Сержант ушел, а они, пьяные, в безотносительных друг к другу позах остались под мутной лампочкой в дыму. Феликс сидел боком к столу, тупо глядел в пол, видел Веру и говорил ей самые ласковые слова, какие только знал, капитан — к нему спиной, лицом в черное и мокрое окно, то слушал его бормотание, то в жестянке из-под бычков в томате тушил окурок, закуривал снова и наполнял стакан. Они все более хмелели, но не в силах были покинуть один другого. После третьей бутылки и, давно перейдя на «ты», Феликс сказал:

— Здесь работала Вера.

Капитан повернул к нему на удивление трезвое и такое ясное лицо, что оно показалось лицом другого человека, и Феликсу стало не по себе, но остановиться он уже не мог, и самое тайное о Вере, о Ванятке, о Фатеиче, о маме, Аде Юрьевне и власовцах стал исповедовать этому человеку.

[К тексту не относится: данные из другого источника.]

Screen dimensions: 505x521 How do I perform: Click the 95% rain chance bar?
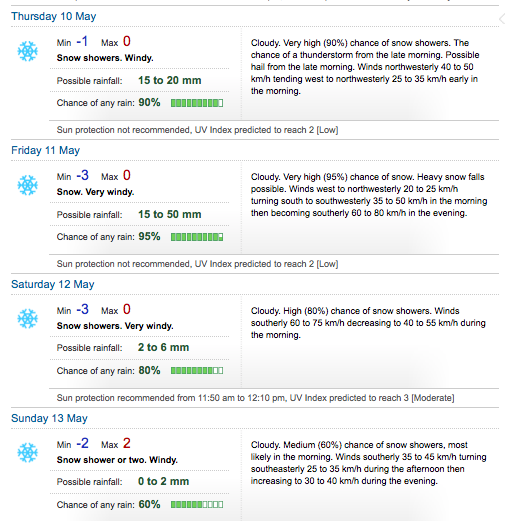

Капитан нависал над столом, полным объедков и фиолетовых потеков, внимательно слушал и подбадривал.

Наконец Феликс умолк и, пока капитан подливал, благодарно думал: какой редкий человеческий тип этот капитан, он умеет слушать. Обычно слушающий исключает рассказчика, а подставляет себя на его место, рассуждая, как поступил бы он в данной ситуации со своими возможностями, разумом и убеждениями. А капитан пришел на мою территорию и глядит на вещи моими глазами и без честолюбия, которое так и прет из каждого советчика, ведь в первую очередь он думает о себе и своем превосходящем положении, ибо дающий совет всегда на пьедестале.

Капитан сказал:

— Идиот ты, конечно, порядочный, но кто не идиот? Хорошо, что ты пишешь о наших, и ничего в твоей жизни важней этой рукописи не будет. А Вера — женщина, и если раньше фантазия и рисовала ей кое-что, то сейчас она ушла от тебя, старика, иначе и быть не могло.

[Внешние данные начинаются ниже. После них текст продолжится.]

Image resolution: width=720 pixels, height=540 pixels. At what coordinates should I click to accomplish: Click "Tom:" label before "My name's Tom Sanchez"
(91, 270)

Феликс понял, что капитан верит только в реальный исход, впрочем, он с ним соглашался, но втайне, как и всегда в своей жизни, надеялся на чудо, и если кто покушался на его сокровенное, живущее в нем подспудно, помимо разума, он замыкался, все более теряя его прекрасный, почти истертый узор. А капитан молчал, все более хмурясь и размышляя у окна, наконец хлопнул себя по лбу.

— Не прав я, не прав! — воскликнул он. — Мало ты рассказал про Веру, потому и ошибся, такие, как твоя Вера, еще не перевелись на Руси. Говоришь, сказала: «Верните все не ваше…» и «Разве может человек быть счастлив тем, что ему не принадлежит?» Какие красивые слова сказала. Чего ж ты не вернул? Чего не послушал?

Феликс забормотал о Натали, о том, что был ослеплен.

— Бесовки всегда красивы своей бесовской красотой, а ты не разглядел. Бесовка охмурит, опутает, выжмет как лимон, а потом к другому, а ты — на Колыму. Нет, парень, Вера баба настоящая. Она пойдет за тобой хоть в Сибирь. Ты должен ее найти, должен. Обещаешь?

Феликс, умиленный, пообещал.

— Встретишь — не теряй времени, обещаешь?

И опять лицо капитана было напряжено и удивительно трезво, будто перед Феликсом стоял другой человек.

— Выпьем за Веру, — сказал капитан, и Феликс почувствовал огромное облегчение и радость от того, что дал слово и теперь наверняка встретит Веру, и еще от того, что очень понравился капитан.